## The input
┄┄┄┄┄┄┄┄┄┄┄┄┄┄┄┄┄┄┄┄

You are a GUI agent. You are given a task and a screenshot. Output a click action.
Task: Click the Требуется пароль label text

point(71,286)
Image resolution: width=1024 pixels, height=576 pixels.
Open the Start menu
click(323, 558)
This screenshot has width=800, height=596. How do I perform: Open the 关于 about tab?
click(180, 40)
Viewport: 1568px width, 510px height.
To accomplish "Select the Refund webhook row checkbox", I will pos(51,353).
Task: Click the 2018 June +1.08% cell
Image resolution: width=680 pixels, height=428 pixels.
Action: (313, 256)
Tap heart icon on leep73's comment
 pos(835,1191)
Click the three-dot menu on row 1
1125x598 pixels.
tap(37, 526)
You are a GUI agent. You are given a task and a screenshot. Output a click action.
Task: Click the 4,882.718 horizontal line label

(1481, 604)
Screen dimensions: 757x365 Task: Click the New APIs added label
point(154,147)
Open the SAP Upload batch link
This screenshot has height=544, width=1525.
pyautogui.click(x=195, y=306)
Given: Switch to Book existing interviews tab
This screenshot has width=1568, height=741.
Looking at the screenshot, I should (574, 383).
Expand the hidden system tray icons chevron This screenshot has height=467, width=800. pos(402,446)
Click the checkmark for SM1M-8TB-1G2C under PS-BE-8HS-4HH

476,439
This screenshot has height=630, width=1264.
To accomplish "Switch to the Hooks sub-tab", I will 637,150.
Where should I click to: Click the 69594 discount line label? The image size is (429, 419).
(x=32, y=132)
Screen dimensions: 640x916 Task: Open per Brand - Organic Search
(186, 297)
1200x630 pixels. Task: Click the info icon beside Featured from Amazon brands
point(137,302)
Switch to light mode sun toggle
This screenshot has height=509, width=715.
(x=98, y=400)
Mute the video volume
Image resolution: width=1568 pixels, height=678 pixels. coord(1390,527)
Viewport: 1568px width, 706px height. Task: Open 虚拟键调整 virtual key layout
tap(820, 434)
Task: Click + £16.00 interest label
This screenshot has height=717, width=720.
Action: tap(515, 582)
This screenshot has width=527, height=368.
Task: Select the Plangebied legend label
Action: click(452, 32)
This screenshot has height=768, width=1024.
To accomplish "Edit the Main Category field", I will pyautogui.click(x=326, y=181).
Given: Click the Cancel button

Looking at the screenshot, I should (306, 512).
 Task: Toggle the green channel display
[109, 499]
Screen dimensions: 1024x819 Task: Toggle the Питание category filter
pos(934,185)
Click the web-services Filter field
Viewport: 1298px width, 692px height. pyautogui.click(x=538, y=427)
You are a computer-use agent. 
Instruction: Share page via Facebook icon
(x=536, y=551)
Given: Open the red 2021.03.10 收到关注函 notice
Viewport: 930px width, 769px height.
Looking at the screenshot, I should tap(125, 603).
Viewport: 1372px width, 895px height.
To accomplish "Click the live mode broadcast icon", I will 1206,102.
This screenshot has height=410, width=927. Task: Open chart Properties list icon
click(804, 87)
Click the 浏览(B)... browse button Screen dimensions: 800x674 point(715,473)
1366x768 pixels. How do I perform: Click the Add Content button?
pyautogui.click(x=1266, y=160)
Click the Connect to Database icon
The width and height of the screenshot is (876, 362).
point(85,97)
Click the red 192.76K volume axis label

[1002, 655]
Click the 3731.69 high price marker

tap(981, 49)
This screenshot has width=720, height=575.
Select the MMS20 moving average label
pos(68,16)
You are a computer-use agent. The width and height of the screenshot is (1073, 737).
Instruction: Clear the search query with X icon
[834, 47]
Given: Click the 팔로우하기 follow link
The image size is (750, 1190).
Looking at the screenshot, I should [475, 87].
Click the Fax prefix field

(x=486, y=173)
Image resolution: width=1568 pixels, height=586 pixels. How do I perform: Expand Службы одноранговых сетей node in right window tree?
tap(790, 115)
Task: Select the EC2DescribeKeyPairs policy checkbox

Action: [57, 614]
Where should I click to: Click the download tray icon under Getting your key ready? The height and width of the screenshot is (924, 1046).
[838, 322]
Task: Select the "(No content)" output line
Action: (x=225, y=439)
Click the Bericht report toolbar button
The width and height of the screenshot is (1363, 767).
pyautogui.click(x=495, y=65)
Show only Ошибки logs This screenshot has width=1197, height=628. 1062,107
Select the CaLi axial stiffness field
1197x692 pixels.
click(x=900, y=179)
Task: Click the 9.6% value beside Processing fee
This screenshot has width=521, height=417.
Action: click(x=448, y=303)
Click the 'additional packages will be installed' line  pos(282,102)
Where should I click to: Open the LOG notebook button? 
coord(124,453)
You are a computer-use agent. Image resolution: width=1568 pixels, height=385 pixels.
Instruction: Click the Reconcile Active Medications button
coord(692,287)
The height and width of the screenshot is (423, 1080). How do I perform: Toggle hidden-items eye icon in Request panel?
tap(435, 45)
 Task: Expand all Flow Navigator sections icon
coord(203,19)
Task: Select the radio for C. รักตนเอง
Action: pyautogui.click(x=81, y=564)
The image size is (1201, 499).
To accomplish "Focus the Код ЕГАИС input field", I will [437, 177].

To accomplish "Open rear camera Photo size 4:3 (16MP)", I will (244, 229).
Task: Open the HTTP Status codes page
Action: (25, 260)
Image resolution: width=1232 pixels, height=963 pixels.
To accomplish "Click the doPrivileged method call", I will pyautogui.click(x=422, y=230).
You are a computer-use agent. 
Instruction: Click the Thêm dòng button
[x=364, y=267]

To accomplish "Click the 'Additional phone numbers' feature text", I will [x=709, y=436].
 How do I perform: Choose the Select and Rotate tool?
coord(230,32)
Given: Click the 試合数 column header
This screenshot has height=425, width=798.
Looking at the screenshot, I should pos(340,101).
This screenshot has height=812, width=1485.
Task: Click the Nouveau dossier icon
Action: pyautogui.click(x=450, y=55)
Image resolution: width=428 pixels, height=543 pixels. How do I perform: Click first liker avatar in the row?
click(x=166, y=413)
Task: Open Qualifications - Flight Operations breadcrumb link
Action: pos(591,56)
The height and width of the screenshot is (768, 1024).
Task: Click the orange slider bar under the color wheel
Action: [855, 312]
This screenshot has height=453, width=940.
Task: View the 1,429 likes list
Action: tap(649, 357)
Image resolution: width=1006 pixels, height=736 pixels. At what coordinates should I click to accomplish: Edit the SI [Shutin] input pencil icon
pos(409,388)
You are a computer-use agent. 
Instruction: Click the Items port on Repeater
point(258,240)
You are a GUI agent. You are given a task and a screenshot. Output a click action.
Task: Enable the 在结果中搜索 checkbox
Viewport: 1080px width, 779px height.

┄┄┄┄┄┄┄┄┄┄┄┄┄┄┄┄┄┄┄┄

## Work instruction
Each line of the listing is to be duplicated exactly as it appears.

## Problem solution
You are a GUI agent. You are given a task and a screenshot. Output a click action.
Task: Click the Требуется пароль label text

point(71,286)
Image resolution: width=1024 pixels, height=576 pixels.
Open the Start menu
click(323, 558)
This screenshot has width=800, height=596. How do I perform: Open the 关于 about tab?
click(180, 40)
Viewport: 1568px width, 510px height.
To accomplish "Select the Refund webhook row checkbox", I will pos(51,353).
Task: Click the 2018 June +1.08% cell
Image resolution: width=680 pixels, height=428 pixels.
Action: (313, 256)
Tap heart icon on leep73's comment
 pos(835,1191)
Click the three-dot menu on row 1
1125x598 pixels.
tap(37, 526)
You are a GUI agent. You are given a task and a screenshot. Output a click action.
Task: Click the 4,882.718 horizontal line label

(1481, 604)
Screen dimensions: 757x365 Task: Click the New APIs added label
point(154,147)
Open the SAP Upload batch link
This screenshot has height=544, width=1525.
pyautogui.click(x=195, y=306)
Given: Switch to Book existing interviews tab
This screenshot has width=1568, height=741.
Looking at the screenshot, I should (574, 383).
Expand the hidden system tray icons chevron This screenshot has height=467, width=800. pos(402,446)
Click the checkmark for SM1M-8TB-1G2C under PS-BE-8HS-4HH

476,439
This screenshot has height=630, width=1264.
To accomplish "Switch to the Hooks sub-tab", I will 637,150.
Where should I click to: Click the 69594 discount line label? The image size is (429, 419).
(x=32, y=132)
Screen dimensions: 640x916 Task: Open per Brand - Organic Search
(186, 297)
1200x630 pixels. Task: Click the info icon beside Featured from Amazon brands
point(137,302)
Switch to light mode sun toggle
This screenshot has height=509, width=715.
(x=98, y=400)
Mute the video volume
Image resolution: width=1568 pixels, height=678 pixels. coord(1390,527)
Viewport: 1568px width, 706px height. Task: Open 虚拟键调整 virtual key layout
tap(820, 434)
Task: Click + £16.00 interest label
This screenshot has height=717, width=720.
Action: tap(515, 582)
This screenshot has width=527, height=368.
Task: Select the Plangebied legend label
Action: click(452, 32)
This screenshot has height=768, width=1024.
To accomplish "Edit the Main Category field", I will pyautogui.click(x=326, y=181).
Given: Click the Cancel button

Looking at the screenshot, I should (306, 512).
 Task: Toggle the green channel display
[109, 499]
Screen dimensions: 1024x819 Task: Toggle the Питание category filter
pos(934,185)
Click the web-services Filter field
Viewport: 1298px width, 692px height. pyautogui.click(x=538, y=427)
You are a computer-use agent. 
Instruction: Share page via Facebook icon
(x=536, y=551)
Given: Open the red 2021.03.10 收到关注函 notice
Viewport: 930px width, 769px height.
Looking at the screenshot, I should tap(125, 603).
Viewport: 1372px width, 895px height.
To accomplish "Click the live mode broadcast icon", I will 1206,102.
This screenshot has height=410, width=927. Task: Open chart Properties list icon
click(804, 87)
Click the 浏览(B)... browse button Screen dimensions: 800x674 point(715,473)
1366x768 pixels. How do I perform: Click the Add Content button?
pyautogui.click(x=1266, y=160)
Click the Connect to Database icon
The width and height of the screenshot is (876, 362).
point(85,97)
Click the red 192.76K volume axis label

[1002, 655]
Click the 3731.69 high price marker

tap(981, 49)
This screenshot has width=720, height=575.
Select the MMS20 moving average label
pos(68,16)
You are a computer-use agent. The width and height of the screenshot is (1073, 737).
Instruction: Clear the search query with X icon
[834, 47]
Given: Click the 팔로우하기 follow link
The image size is (750, 1190).
Looking at the screenshot, I should [475, 87].
Click the Fax prefix field

(x=486, y=173)
Image resolution: width=1568 pixels, height=586 pixels. How do I perform: Expand Службы одноранговых сетей node in right window tree?
tap(790, 115)
Task: Select the EC2DescribeKeyPairs policy checkbox

Action: [57, 614]
Where should I click to: Click the download tray icon under Getting your key ready? The height and width of the screenshot is (924, 1046).
[838, 322]
Task: Select the "(No content)" output line
Action: (x=225, y=439)
Click the Bericht report toolbar button
The width and height of the screenshot is (1363, 767).
pyautogui.click(x=495, y=65)
Show only Ошибки logs This screenshot has width=1197, height=628. 1062,107
Select the CaLi axial stiffness field
1197x692 pixels.
click(x=900, y=179)
Task: Click the 9.6% value beside Processing fee
This screenshot has width=521, height=417.
Action: click(x=448, y=303)
Click the 'additional packages will be installed' line  pos(282,102)
Where should I click to: Open the LOG notebook button? 
coord(124,453)
You are a computer-use agent. Image resolution: width=1568 pixels, height=385 pixels.
Instruction: Click the Reconcile Active Medications button
coord(692,287)
The height and width of the screenshot is (423, 1080). How do I perform: Toggle hidden-items eye icon in Request panel?
tap(435, 45)
 Task: Expand all Flow Navigator sections icon
coord(203,19)
Task: Select the radio for C. รักตนเอง
Action: pyautogui.click(x=81, y=564)
The image size is (1201, 499).
To accomplish "Focus the Код ЕГАИС input field", I will [437, 177].

To accomplish "Open rear camera Photo size 4:3 (16MP)", I will (244, 229).
Task: Open the HTTP Status codes page
Action: (25, 260)
Image resolution: width=1232 pixels, height=963 pixels.
To accomplish "Click the doPrivileged method call", I will pyautogui.click(x=422, y=230).
You are a computer-use agent. 
Instruction: Click the Thêm dòng button
[x=364, y=267]

To accomplish "Click the 'Additional phone numbers' feature text", I will [x=709, y=436].
 How do I perform: Choose the Select and Rotate tool?
coord(230,32)
Given: Click the 試合数 column header
This screenshot has height=425, width=798.
Looking at the screenshot, I should pos(340,101).
This screenshot has height=812, width=1485.
Task: Click the Nouveau dossier icon
Action: pyautogui.click(x=450, y=55)
Image resolution: width=428 pixels, height=543 pixels. How do I perform: Click first liker avatar in the row?
click(x=166, y=413)
Task: Open Qualifications - Flight Operations breadcrumb link
Action: pos(591,56)
The height and width of the screenshot is (768, 1024).
Task: Click the orange slider bar under the color wheel
Action: [855, 312]
This screenshot has height=453, width=940.
Task: View the 1,429 likes list
Action: tap(649, 357)
Image resolution: width=1006 pixels, height=736 pixels. At what coordinates should I click to accomplish: Edit the SI [Shutin] input pencil icon
pos(409,388)
You are a computer-use agent. 
Instruction: Click the Items port on Repeater
point(258,240)
You are a GUI agent. You are given a task and a screenshot. Output a click action.
Task: Enable the 在结果中搜索 checkbox
Viewport: 1080px width, 779px height.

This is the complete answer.